**DOCUMENT**
I’ve seen Psycho many times. It’s probably up there with Star Wars, The Wizard of Oz, This is Spinal Tap and a few others which I have seen far more times than I can hope to remember. You could also count Superman II and Superman III, which I seemingly watched on a VHS loop in the early 80s and have never watched again since. But Psycho is a film that I have watched umpteen times even as an adult (you can tell how old I am by my unabashed use of the word “umpteen”). I first saw it as a spotty greasy teen, slightly disappointed that it wasn’t a raging gorefest, but I have come back to it many times, and developed a deep appreciation for the craft with which assembles its scares. But you don’t need me to tell that Psycho is good. Psycho is also one of the most written and talked about films of all time. It is a staple of my teaching, meaning that I’ve usually treated as an exercise, an intellectual assault course for introducing students to the niceties of authorship, narration, sound design, and scoring. Now that I teach high school, I can’t just leave the students in the screening room and go and amuse myself elsewhere. I have to sit in the room with them and drink tea (OK, the tea is not compulsory). This allows the students and I both a break from hearing each others’ voices, and provides fuel for the rest of the week’s lessons as we pull the film apart and inspect its moving parts. Today, on my latest encounter with Psycho, I set myself the challenge of finding some things I had never noticed before. I set myself the goal of a list of ten things, but it didn’t quite turn out that way: I only wrote down eight, and I started following a few things more intently than others. These are not arcane facts from behind-the-scenes of the film: there are plenty of those around for you to enjoy. These are just some of the things I scribbled down in my notepad.
“I’ll lick the stamps.”
Psycho is so well known for its the precision of its visuals and the ruthlessness of its narrative structure that some lines of dialogue have passed me by over the years, or at least not stuck in my mind. When Sam Loomis deflates Marion’s wishes that they get married with this line:
…And live with me in a storeroom behind a hardware store in Fairvale? We’ll have lots of laughs. I’ll tell you what. When I send my ex-wife her alimony, you can lick the stamps.

**INPUT ROWS**
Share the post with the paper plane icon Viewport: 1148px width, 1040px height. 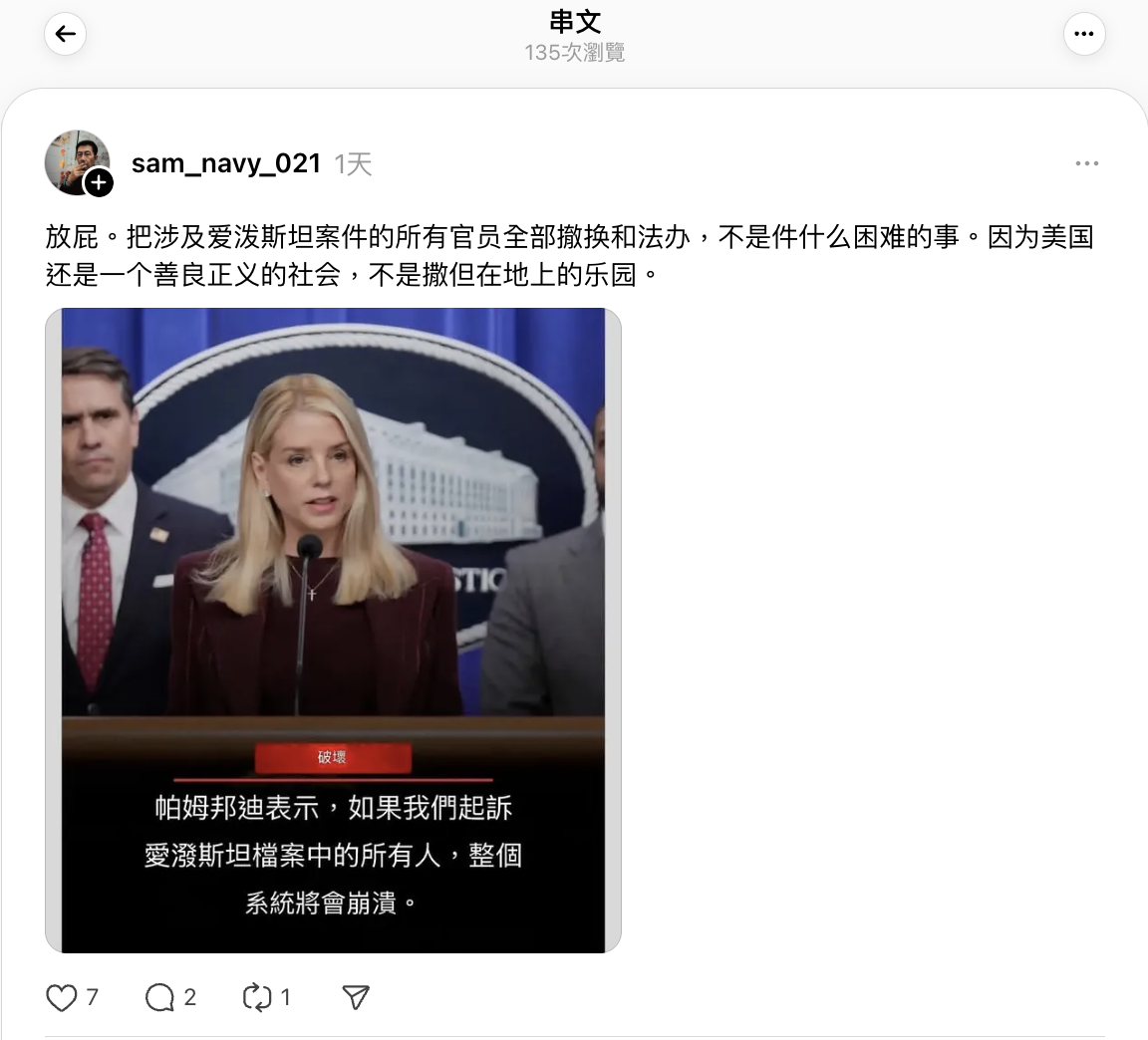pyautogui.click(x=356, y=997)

...

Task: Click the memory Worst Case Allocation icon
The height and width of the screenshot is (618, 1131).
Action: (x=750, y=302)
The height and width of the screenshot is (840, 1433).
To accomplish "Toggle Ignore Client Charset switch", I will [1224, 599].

**WHAT IS ASKED**
1. Update the Psycho essay from "Psycho is so" and going on through "can lick the stamps.", changing "storeroom" to "cellar".
2. Collect every line of the entries that contains the string "screenshot", matching case exactly.
The Psycho essay and the entries are unrelated to each other.

**EXPECTED RESULTS**
1.
Psycho is so well known for its the precision of its visuals and the ruthlessness of its narrative structure that some lines of dialogue have passed me by over the years, or at least not stuck in my mind. When Sam Loomis deflates Marion’s wishes that they get married with this line:
…And live with me in a cellar behind a hardware store in Fairvale? We’ll have lots of laughs. I’ll tell you what. When I send my ex-wife her alimony, you can lick the stamps.

2.
The height and width of the screenshot is (618, 1131).
The height and width of the screenshot is (840, 1433).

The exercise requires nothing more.